TASK STATEMENT:
Return the stretch of the polygon walk problem from "Later that day, Wilber" through "Wilber be mistaken?", copied character for character.

Polygon walk
Go on a vector walk and determine which points on the walk are
closest to the origin.
My friends Ulaf and Vicky are each given the vector ${\bf i} = (1, 0)$ and another constant vector ${ \bf u}$ and ${\bf v}$ respectively. Starting at the origin, Ulaf and Vicky take a 2-dimensional 'vector walk' where each step is either ${\bf i}$ or one of their constant vectors, either forwards or backwards.
Thus, Ulaf could reach the points $n{\bf i }+m{\bf u}$ and Vicky could reach the points $n{\bf i }+m{\bf v}$ for any whole numbers $n$ and $m$.
After walking around for a while, Ulaf tells me that the points nearest to the origin he could reach formed the vertices of an equilateral triangle and Vicky tells me that the points nearest to the origin that she could reach formed the vertices of a regular hexagon. Using this information, work out ${ \bf u}$ and ${\bf v}$.
Later that day, Wilber went on a vector walk using the vectors ${\bf i} = (1, 0)$ and ${\bf w}$. He tells me that the points nearest to the origin that he could reach formed a regular pentagon. Why must Wilber be mistaken?

SOURCE DATA:

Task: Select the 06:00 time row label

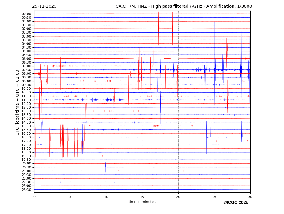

SOLUTION FOR THIS EXERCISE:
Later that day, Wilber went on a vector walk using the vectors ${\bf i} = (1, 0)$ and ${\bf w}$. He tells me that the points nearest to the origin that he could reach formed a regular pentagon. Why must Wilber be mistaken?